*Verilen Metin*.
━━━━━━━━━━━━━━━━
EPİSTEMOLOJİK KOPUŞ (2)

EPİSTEMOLOJİK KOPUŞ (2)

Hobbes’tan Rawls’a, Rousseau’dan Marx’a değin geniş bir yelpazede ‘siyaset felsefesi’ üzerine çalışan Andrew Levine, “Rousseau ve Marksizm” başlıklı makalesinde, Althusser’in  Jean-Jacques Rousseau’nun düşünemedikleri (L’Impensé de Jean-Jacques Rousseau) başlıklı çalışmasının üzerinden kırk yıl geçmiş olmasına karşın, hâlâ görkemini koruduğunu ileri sürmektedir.

Kuşkusuz, çoğu eleştirmen gibi, Lewine de konuyu ‘eleştirel’ bir yaklaşımla ele almaktadır.

Ancak ve ne var ki, Kant ve Hegel dahil çoğu filozofun olduğu gibi, Althusser’in de Rousseau’nun Toplum Sözleşmesi’nde gördükleri ‘cevher’, onun sadece insanın tam bilinçlenmesine giden yolu göstermesi kadar, günümüzde bile ideal olduğuna kuşku duyulmayan Hukuk Devleti (Etat de droit- Rechtstaat )’ne giden yolu da göstermiş olmasıdır.

Oysa, hemen anımsatalım, Türkiye’deki genel kanı, Rousseau’nun ‘kuvvetler birliği’ni savunması dolayısıyla Montesquieu’ye göre tercih edilmezliği üzerinedir.

Gerçekten de Rousseau’nun ‘bütüncüllüğü’ (idée totalisante) hem marksizmle uyumlu ve hem de, çelişik gibi dursa da, karşı-devrimci biçimde de yorumlanabilmektedir.

Burada bir parantez açarak, bütünlükçü düşüncenin, günümüz dünyasında çokca görülen ve halihazırda Türkiye’de yaşanan ‘totalitarizm’le bir ilgisinin olmadığına dikkat çekmek gerekmektedir.

Her bütünlükçü düşünceyi totalitarizmle açıklama çabası, Popper tipi sözde ‘açık toplum’ taraftarlarının en iyi becerdikleri ‘yanıltma’ ve ‘karalama’ amacına yönelik çabalardır.

Oysa, örneğin HegelRousseau’da dünyanın ahlakî yorumunu (vision moral du monde) görecektir.

Ve Rousseau’nun ‘toplum sözleşmesi’ Kant’ta ussal iradelerin uyumu (l’harmonie des volontés rationnelles) biçimini alacaktır.

Nitekim Rousseau, kendinden sonraki Alman Klasik Felsefesi’ni derinden etkileyecektir.

Ve aynı yolla, yani Klasik Alman Felsefesi aracılığıyla Rousseau’nun görüşleri Marx’ı da etkileyecektir.

Ne var ki, Marx’ın eserlerinde çoğu Fransız filozofa gönderme yapılmasına karşın Rousseau’ya, kuşkusuz bizim gördüğümüz kadarıyla, doğrudan gönderme yapılmamıştır.
━━━━━━━━━━━━━━━━
*Veri Kesiti*.

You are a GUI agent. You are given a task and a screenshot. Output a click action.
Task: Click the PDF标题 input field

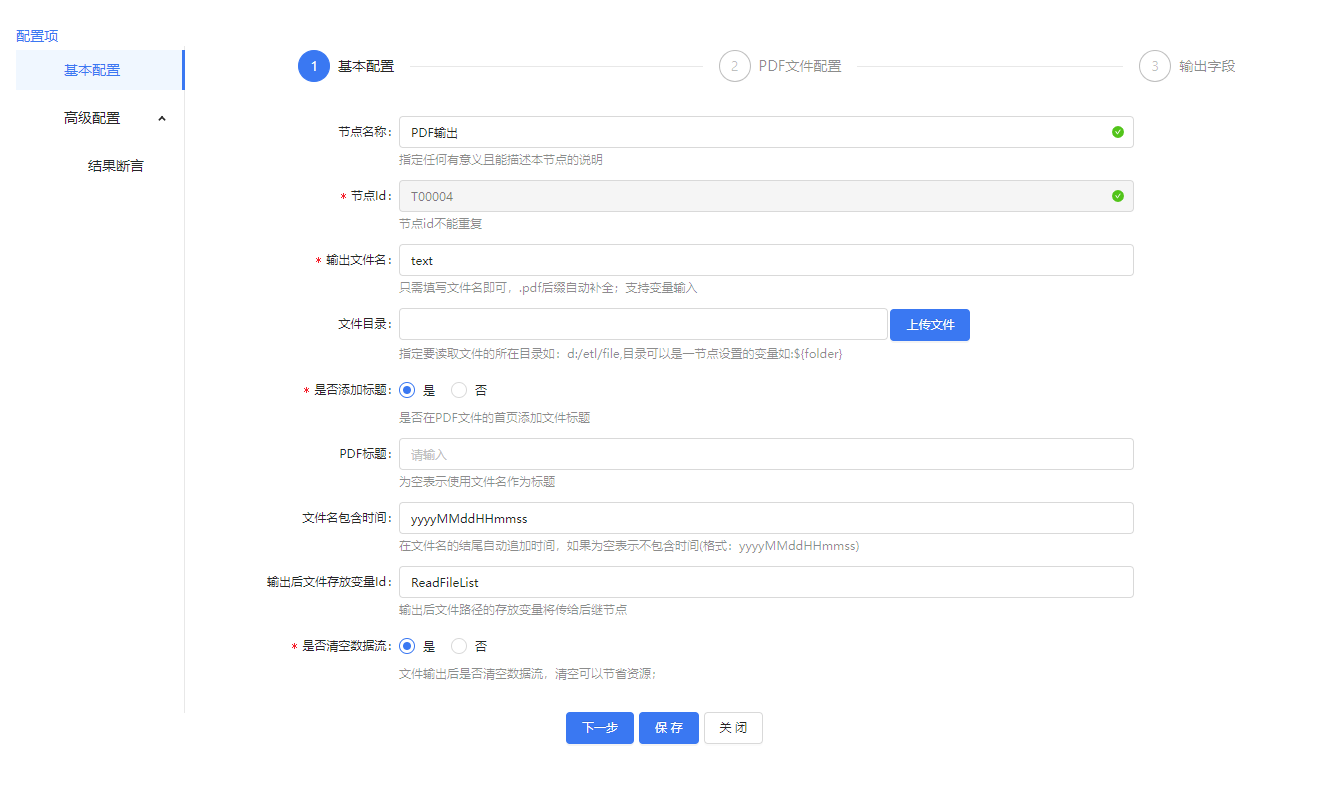point(765,453)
━━━━━━━━━━━━━━━━
*Görev Ayrıntıları*. Rousseau ile Marksizm arasındaki ilişkiyi ele alan metni, son cümlesinin ardından sürdürünüz.

*Yanıt*.
Biraz abartmış olma pahasına, Althusser’in on yıldan fazla üzerinde durduğu ve sonunda şu Rousseau belası (ce putain de cours sur Rousseau) diye yakındığı konu, belki de tam istediği gibi açıklayamadığı Rousseau’nun ‘cevher’idir denilebilir.

İşte ‘epistemik çaba’ ya da epistemoloji yapmak demek, böylesine karmaşık ve hatta karşıtmış gibi duran tez, görüş ve açıklamaların ‘derinliği’ne inebilmek demektir.

Bu duruma da ‘derin düşünme’ ya da refleksivite diyelim.

Ki böylece, bütüncül insan, felsefeden her alandaki ‘bilim’lere ve giderek günlük yaşamın diyalektiğine değin her alanda uygulayabildiği bir tarza, bakışa, görüşe, dünya görüşüne ulaşabile…

Ayrıntılarına gireceğiz. Ancak Andrew Levine, ‘epistemolojik kopuş’un babası Louis Althuusser’in, Rousseau aracılığıyla ulaşmak istediği asıl hedefin marksizmi ‘restore etmek’ ve hatta ‘yeniden kurmak’ olduğunu ileri sürmektedir.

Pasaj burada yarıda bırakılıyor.